Think about this: God gives a command that you don’t feel like keeping, but you keep it anyways through discipline.

That is the ideal. This is virtue: To know what’s right and do it even though you don’t want to and even in the face of massive temptation. This is also discipline.

If I feel like keeping the command, then so what if I keep it? I didn’t have to resist or force huge effort into being righteous, therefore I didn’t grow. There is no growth possible in anything without some form of discomfort. There is no discipline in doing what’s right merely when we feel like it. It’s what we do when we don’t feel like it that defines us.

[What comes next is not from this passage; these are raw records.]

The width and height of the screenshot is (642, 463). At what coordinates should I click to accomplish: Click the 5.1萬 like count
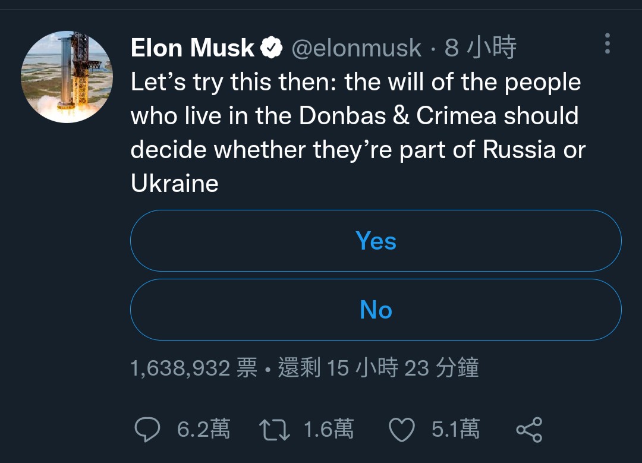[455, 429]
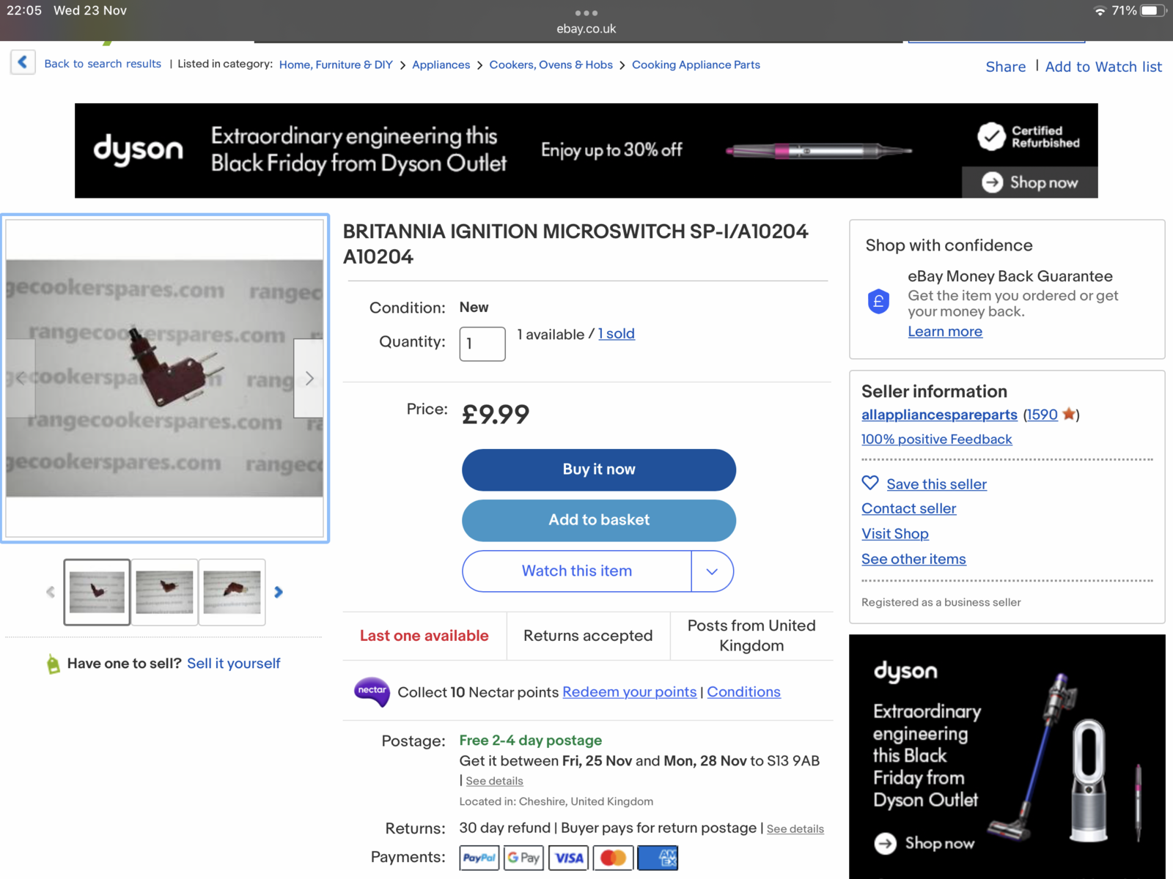Viewport: 1173px width, 879px height.
Task: Tap the Nectar logo icon
Action: coord(372,691)
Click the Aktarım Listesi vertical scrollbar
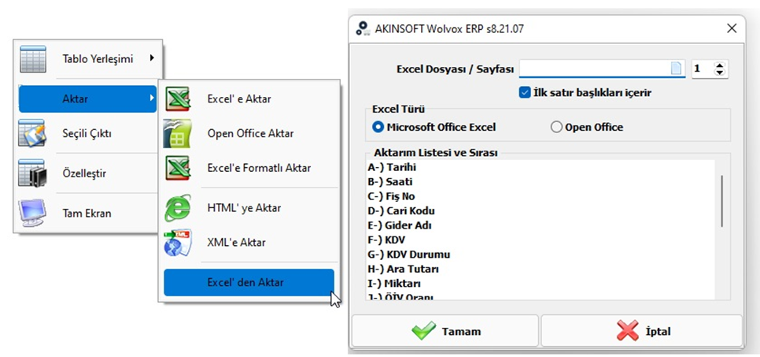760x357 pixels. [721, 201]
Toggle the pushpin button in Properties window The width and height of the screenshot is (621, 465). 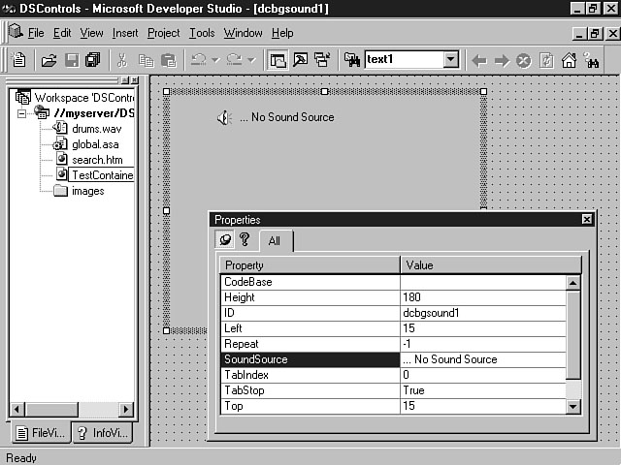225,240
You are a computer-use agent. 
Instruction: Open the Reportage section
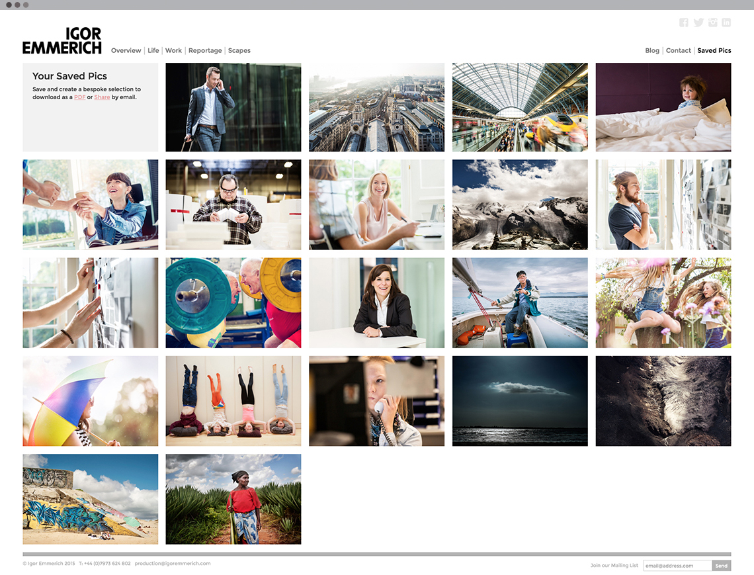(205, 51)
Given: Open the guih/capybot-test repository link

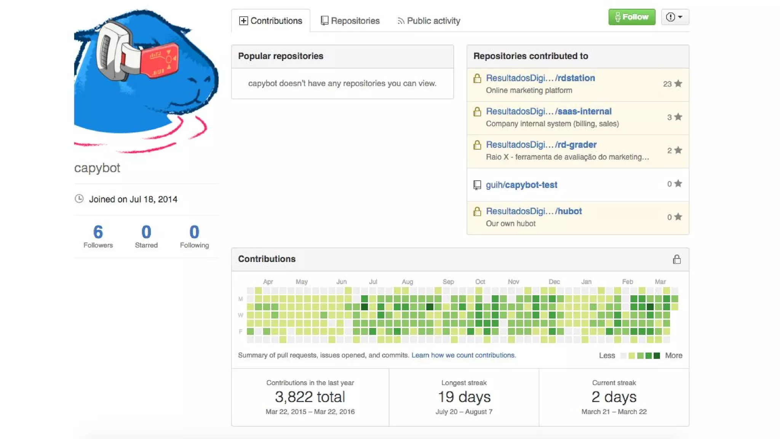Looking at the screenshot, I should click(521, 185).
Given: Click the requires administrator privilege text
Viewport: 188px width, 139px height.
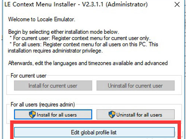Looking at the screenshot, I should (x=55, y=51).
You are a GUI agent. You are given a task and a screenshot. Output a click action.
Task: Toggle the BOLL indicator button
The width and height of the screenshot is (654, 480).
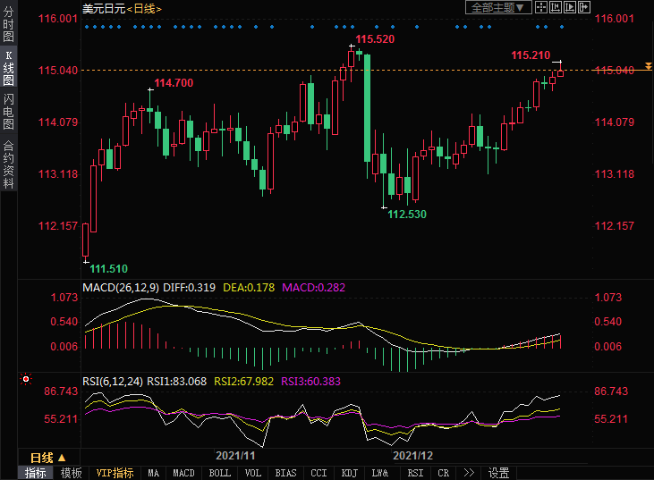219,473
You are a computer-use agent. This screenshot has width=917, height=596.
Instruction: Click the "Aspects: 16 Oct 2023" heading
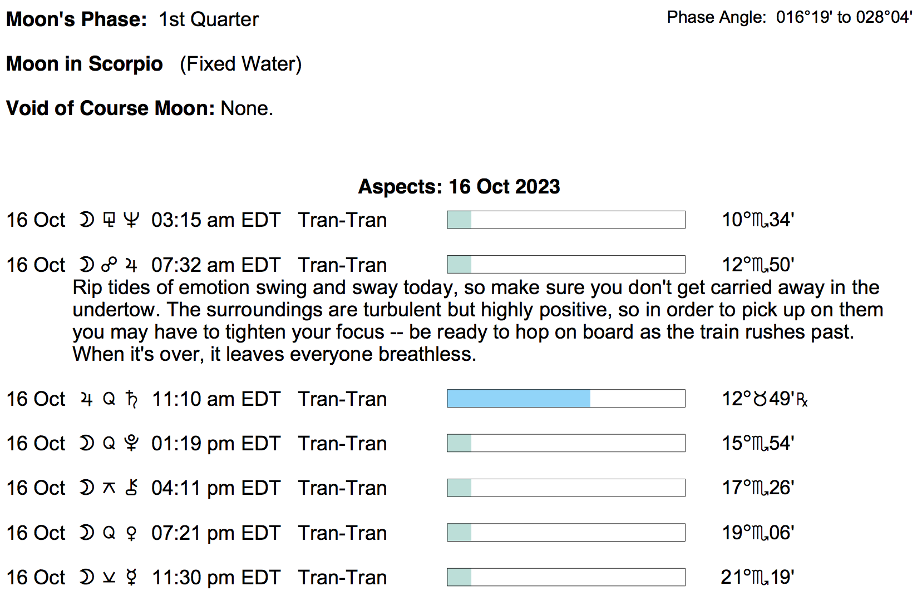coord(459,187)
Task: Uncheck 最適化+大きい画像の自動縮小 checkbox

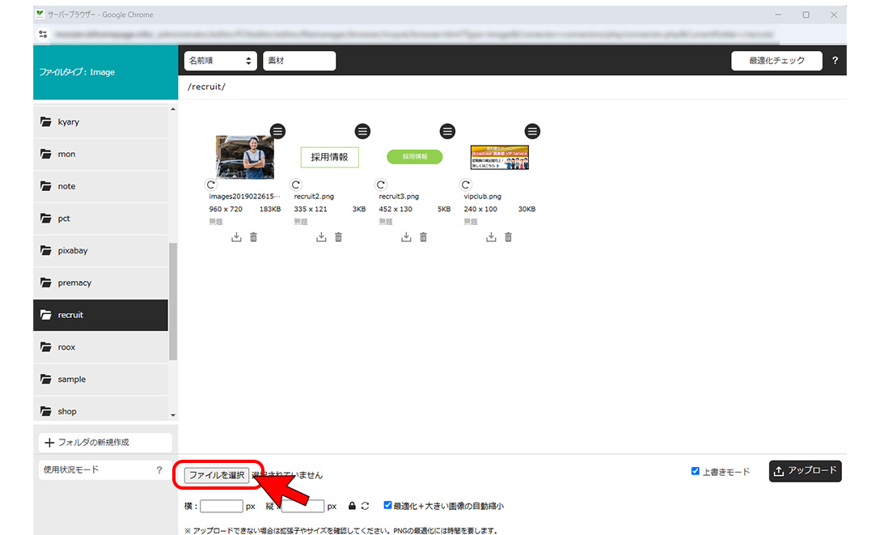Action: click(388, 506)
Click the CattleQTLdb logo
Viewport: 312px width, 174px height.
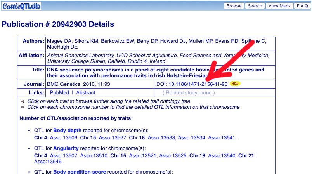pos(21,6)
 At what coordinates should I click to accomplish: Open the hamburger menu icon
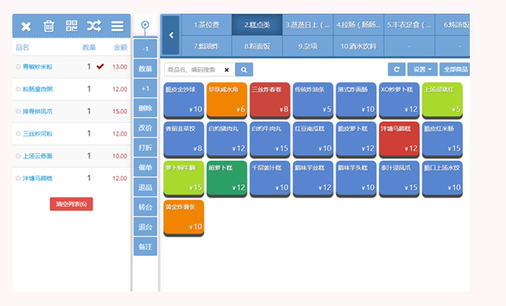pyautogui.click(x=117, y=26)
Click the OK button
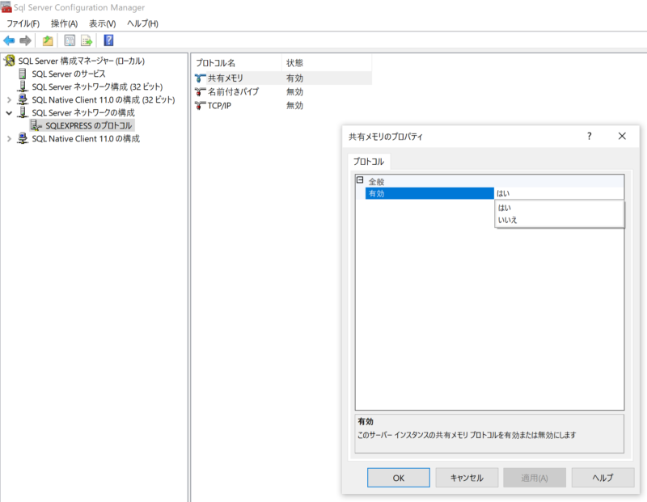Viewport: 647px width, 502px height. [x=398, y=477]
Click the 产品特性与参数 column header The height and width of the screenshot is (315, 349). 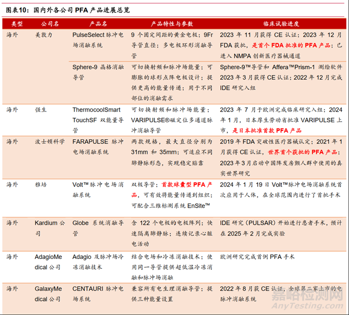click(172, 24)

Discipline keeps us faithful even when rationality runs dry.

Discipline keeps us on the straight and narrow. Discipline will outlast logic and reasoning and emotion.

-You aren’t always going to feel like reading your Bible. You won’t feel like singing, praying or being grateful. You won’t feel joyous, calm or enjoy listening to the sermon. Sometimes the only thing you have is discipline.

Discipline yourself to find meaning in the lyrics of the hymn you have sung thousands of times.

The Discipline to focus on the prayer when God “feels” absent from your life.

Discipline to read the Bible every single day without fail, without excuse.

The Discipline to hide the Word of God in our hearts every single day.

Discipline to be grateful even in times of lack.

The Discipline to be joyous in times of suffering.

These aren’t feel good statements, they are what we must do consistently. Every day even when and especially when we do not feel like it. This is discipline.